To those not in the know, “The Purge: Anarchy” is the sequel to “The Purge.” These movies depict a future America with a new government that sanctions one night each year where murder is legal. It is basically the biggest “holiday” on the calendar and is credited for bringing crime to an all-time historical low in the country. Although the second Purge movie is a sequel, nothing other than the concept of the Purge night is related to the first one.
I enjoyed the film on Friday. It is definitely not for everyone though. I get a rush out of the spooky/odd images, I find the concept of the Purge fascinating, and I am intrigued by the social economics of such an event. The second film dives much more into the class system and the resulting negative ramifications that the Purge creates. The second film also packs a lot of action, twists and turns, and jump out of your seat type moments. Though you don’t necessarily need to get your butt to the theater and watch this film ASAP I would say that if you liked “The Purge” you will definitely like “The Purge: Anarchy.”
On to the issue I mentioned above. I can usually effectively block things out that might hinder my enjoyment of something and I think that is why I still enjoyed myself on Friday night. You see, I had never watched a movie with a ruder audience than the one I found myself sitting with during “The Purge: Anarchy.” From the start of the previews to the end credits it was as if everyone thought the audience was there to hear their special commentary rather than watch the featured film.
You can chalk some of it up to us watching a movie at midnight at a theater in a district of Myrtle Beach that is home to the coolest bars and clubs in town. Judging by the antics of most people around us, they more than likely had a few strong ones before entering the theater. But I am not about to excuse the behavior all on the possibility of alcohol and who knows what else. Rather, I think just a lot of immaturity, heightened sense of self, and lack of courtesy contributed mightily to the amateur comedy hour.
People all around us yelled, heckled, and laughed (it was a thriller/horror movie) the whole time. If they had something to say instead of just bothering the person next to them they decided to announce it to the whole auditorium. Besides other things, right off the top of my head I recall people hollering “Kill that B@#$% too,” “SHOOT HIM UP,” and “That dumb@$$ deserves to die!” Like I said, these comments never let up. I will give it to a very select few in the audience, their comments were witty, almost as if they had already seen the movie beforehand and then wrote jokes for their return trip to the midnight showing. However, I don’t care if what they have to say is Jimmy Kimmel type material, I don’t want audience participation during my movie.

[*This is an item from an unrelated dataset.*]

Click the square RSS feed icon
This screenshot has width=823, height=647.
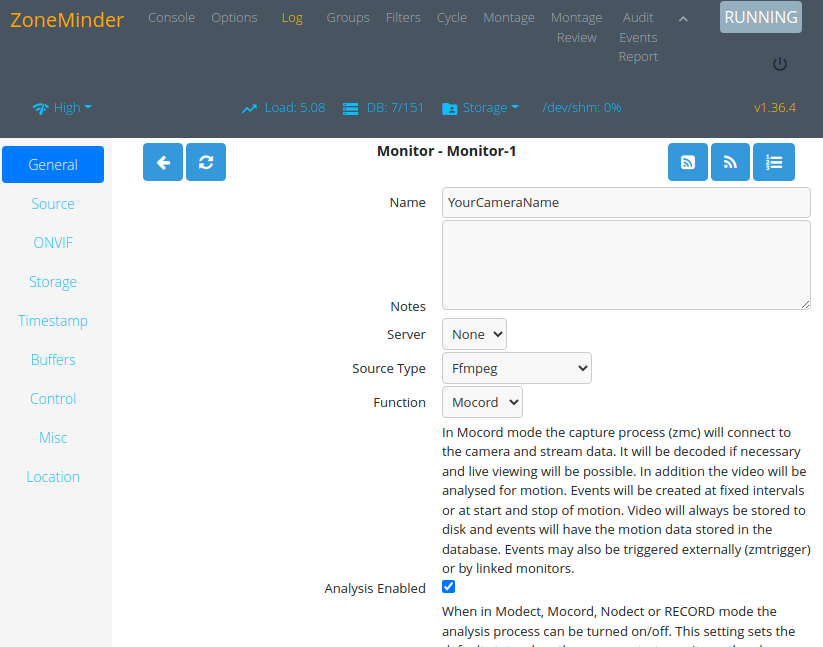688,162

I won’t get too worked up about this though. Very rarely does this happen when I venture to the theater. In fact, I guess every once in a blue moon you should expect a bad crowd when going to the movies. I mean l have to be honest, I have sat with bad crowds at sporting events, public ceremonies, and even church. It is just something that you have to block out when faced with. No more midnight movies for me. Don’t Blink.